Later, she stood in front of the small shaving mirror in the bathroom, trying to put her cleaned lenses back in. Impossible. Her eyes were so tender she couldn’t open them fully. She sighed and put on her glasses instead. She hadn’t worn them in public since the day she’d got the lenses, and that was years ago. She would have preferred not to wear them now, but she had no choice and it was bloody lucky she’d brought them with her.

Her ultra-short, chic hairstyle had begun to grow out. She would have had it cut the week before if she’d been in the city. Already, bits of hair stuck out here and there, foreshadowing the inevitable frizz. Her hair grew fast, and if she was going to be here for a few weeks it would end up a terrible mess if she couldn’t get it taken care of.

With her glasses on she could see that as a result of the storm, red dust had seeped through the window frames and settled everywhere in the house. So much for the thorough cleaning she’d given the place earlier.

A car churned up the gravel of the forecourt and with a last grimace at her reflection, she headed outside.
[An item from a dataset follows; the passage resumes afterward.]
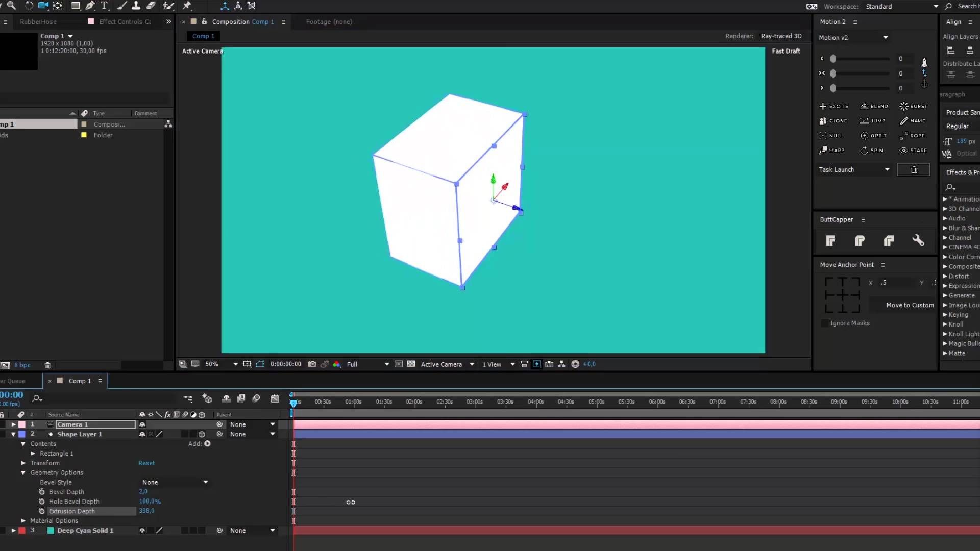980x551 pixels.
Task: Take a snapshot with the camera icon
Action: (312, 364)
Steve had parked his car at the edge of the block and was talking to Max, who gestured toward her.

“Hello,” she said as she joined them. “Did you find a room at the pub?”

“Sure did,” he said. “All the comforts of home—if you’re used to living in a box and using a coin-operated shower.”

“Sounds perfect,” she said with a chuckle. “What can we do for you? Do you have a car problem?”

He glanced back at the dark blue Mazda. “No, it’s going well. In fact, it’s loved the run out of town nearly as much as me.” He smiled. “What about a drink at the pub tonight?”